手の中のクレープはクリームが溢れそうになっていて、とっても美味しそう。あ、ちょっと涎……。
「イチゴのショートケーキって、イチゴがたくさん入ってるやつだったよね?美味しそう……」
「あぁ、未希イチゴ好きだったわね。去年の誕生日ケーキにイチゴのタルトを焼いたの覚えているわ」
「あれ、すっごく美味しかった。今年も同じのがいいなあ」
イチゴがたくさん載っているタルトを思い出す。
千香ちゃん手作りは本当にほっぺた落ちる程美味しくって困っちゃうよ。食べ過ぎちゃう。
「なら、今年もわたしの家で未希の誕生日会をしましょう。誕生日の日、予定入れないでね」
「了解。っていうか、冬休み中だし多分ずっと千香ちゃんの家にいると思うよ」
私の誕生日は年末なのだ。クリスマスの後、大晦日の前。
年末年始のドタバタで誕生日を忘れられてしまう、ちょっと損な時期。
覚えていてもらえても、高確率でクリスマスパーティーに吸収合併される。よよよ、切ないぜ。

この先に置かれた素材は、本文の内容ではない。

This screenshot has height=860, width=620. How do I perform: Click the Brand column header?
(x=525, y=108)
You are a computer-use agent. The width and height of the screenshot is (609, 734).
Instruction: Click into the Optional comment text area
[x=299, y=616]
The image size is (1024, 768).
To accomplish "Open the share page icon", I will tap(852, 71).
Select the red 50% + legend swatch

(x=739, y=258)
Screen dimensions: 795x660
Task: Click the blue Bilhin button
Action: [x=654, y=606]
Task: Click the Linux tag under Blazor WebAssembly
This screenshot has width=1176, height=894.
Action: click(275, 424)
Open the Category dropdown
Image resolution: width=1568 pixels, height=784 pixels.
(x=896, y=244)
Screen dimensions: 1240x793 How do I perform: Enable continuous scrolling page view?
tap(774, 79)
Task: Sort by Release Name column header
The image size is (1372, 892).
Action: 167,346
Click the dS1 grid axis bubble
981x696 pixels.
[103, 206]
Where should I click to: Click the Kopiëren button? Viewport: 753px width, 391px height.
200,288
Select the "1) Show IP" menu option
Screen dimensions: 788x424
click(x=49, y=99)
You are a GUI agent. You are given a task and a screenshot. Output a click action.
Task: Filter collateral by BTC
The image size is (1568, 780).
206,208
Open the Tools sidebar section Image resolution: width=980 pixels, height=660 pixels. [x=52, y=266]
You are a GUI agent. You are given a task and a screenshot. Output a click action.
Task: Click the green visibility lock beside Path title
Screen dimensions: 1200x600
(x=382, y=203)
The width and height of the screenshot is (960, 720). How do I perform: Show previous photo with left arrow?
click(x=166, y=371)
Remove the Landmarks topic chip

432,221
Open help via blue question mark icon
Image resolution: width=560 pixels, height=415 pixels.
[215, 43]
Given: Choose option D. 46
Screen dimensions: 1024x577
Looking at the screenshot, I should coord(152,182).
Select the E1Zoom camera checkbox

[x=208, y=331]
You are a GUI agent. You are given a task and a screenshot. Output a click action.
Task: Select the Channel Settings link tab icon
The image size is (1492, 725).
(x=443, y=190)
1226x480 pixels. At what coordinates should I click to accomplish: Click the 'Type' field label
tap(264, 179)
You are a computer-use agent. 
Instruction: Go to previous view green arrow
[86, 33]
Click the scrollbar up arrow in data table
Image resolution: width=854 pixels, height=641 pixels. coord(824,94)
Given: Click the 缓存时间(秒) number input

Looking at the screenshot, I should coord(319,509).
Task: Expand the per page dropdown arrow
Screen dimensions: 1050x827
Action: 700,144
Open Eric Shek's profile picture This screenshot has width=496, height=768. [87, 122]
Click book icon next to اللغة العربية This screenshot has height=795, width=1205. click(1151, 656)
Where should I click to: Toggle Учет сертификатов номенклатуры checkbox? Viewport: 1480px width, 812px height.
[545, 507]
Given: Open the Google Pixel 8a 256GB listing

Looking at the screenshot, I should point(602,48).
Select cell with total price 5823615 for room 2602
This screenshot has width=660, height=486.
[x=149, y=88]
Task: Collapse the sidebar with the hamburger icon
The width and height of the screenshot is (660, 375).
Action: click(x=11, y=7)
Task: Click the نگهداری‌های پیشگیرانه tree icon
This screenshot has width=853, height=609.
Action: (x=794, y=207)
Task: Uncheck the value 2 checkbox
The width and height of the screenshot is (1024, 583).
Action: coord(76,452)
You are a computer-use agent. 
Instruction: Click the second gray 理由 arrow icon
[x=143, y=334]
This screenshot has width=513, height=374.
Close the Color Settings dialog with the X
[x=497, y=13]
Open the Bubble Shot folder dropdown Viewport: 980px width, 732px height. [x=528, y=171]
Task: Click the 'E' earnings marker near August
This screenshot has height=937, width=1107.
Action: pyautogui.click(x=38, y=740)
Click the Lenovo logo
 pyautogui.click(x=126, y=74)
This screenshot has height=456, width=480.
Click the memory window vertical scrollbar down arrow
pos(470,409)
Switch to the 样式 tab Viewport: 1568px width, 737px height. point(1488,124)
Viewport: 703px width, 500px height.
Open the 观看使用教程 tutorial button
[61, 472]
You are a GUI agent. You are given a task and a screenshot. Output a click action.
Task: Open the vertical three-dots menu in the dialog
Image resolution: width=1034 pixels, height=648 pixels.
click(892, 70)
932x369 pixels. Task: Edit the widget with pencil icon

でも、千香ちゃんはちゃんと私の誕生日を祝ってくれるのだ。
母上でさえそんな手間は掛けてくれないっているのに。
感激である。しかも、毎年ケーキ焼いてくれるし。
なぜか毎年葵先輩もいて、プレゼントをくれるのだ。葵先輩サンタさん!ちょっと時期遅れてるけど。
最高の日である。
あ、もちろん。ちゃんとお返ししてるよ。
貰うだけなんてダメだからね。
二人とも早生まれで、千香ちゃんは二月。葵先輩は三月が誕生日だ。
その頃には、プレゼント探しに精を出す私を近隣のお店で見ることができる。
毎年何がいいか、お店でじっくり考えているからね。
ちなみに、前回の千香ちゃんの誕生日にはボディクリームを渡した。乾燥が気になるって言っていたから。
もちろん同じ物を購入して、私もこっそり使っている。千香ちゃんも同じ物を使っているんだと考えて、塗っている時に鼻息荒くすることなんて日常茶飯事だ。
「さすが、人気なだけあるわね。美味しいわ」
ちょっと回想に浸っていた私をよそに、千香ちゃんはもう一口食べたみたいだ。
頬に手を当てて、本当に美味しそうに食べている。
その光景が見れただけで、私はちょっとお腹が満たされた気がするよ。
私も私のクレープを食べてみる。
「おお!美味しい」
とても美味しい。
でも、私は千香ちゃんのクレープの方が好きだな……。千香ちゃんの愛情とか温もりが、私には感じ取れるからね!
普通の舌なら五味感じ取れるところを、私の舌は六味感じ取れるのだ!
千香ちゃん好きが、人間の限界を越えさせたのである。
「千香ちゃん、千香ちゃん。そっちの一口ちょうだい?」
「いいわよ。なら一旦交換しましょう」
それぞれのクレープを入れ替える。
「こっちのクリームもいいわね。今度家でこういうの作ってみようかしら」
「んー!こっちも美味し、い……」
千香ちゃんのクレープ。
普通に味も美味しいし、千香ちゃんの食べた箇所をわざと食べて、二倍美味しいのだけど。
私の言葉が徐々に力を失くす。
さっきの待っている時の千香ちゃんは可愛いメデューサだった。仮装とかのように、愛でていられるタイプの。
でも今私が見てしまったのは恐ろしいメデューサである。本物だ。
私は忘れていた。
ここは道路なのである。
生徒が帰り道で使うことが多い、道なのである。
当然、あの人もここを利用していると想定していないといけなかった。
「未希?どうかしたの?」
目が合ったのは一瞬。
友人らしき人物と話ながら通り過ぎる璃々さん。
目が合った時に璃々さんは少し驚いた顔をしてから、私を認識してニッコリと微笑んだ。
忘れてないだろうな。
この間、言ったこと守れよ。
という内容が笑顔の中に示された、底冷えするような視線を向けて。
急速に私の中の味覚が失われていく。
好きなはずのイチゴも、第六の味である千香ちゃん成分も、まるで分からない。
遠くで、大切な千香ちゃんの声が聞こえる気がする。
でも、今の私には聞こえない。
私は本物の石になったように、しばらく立ち尽くした。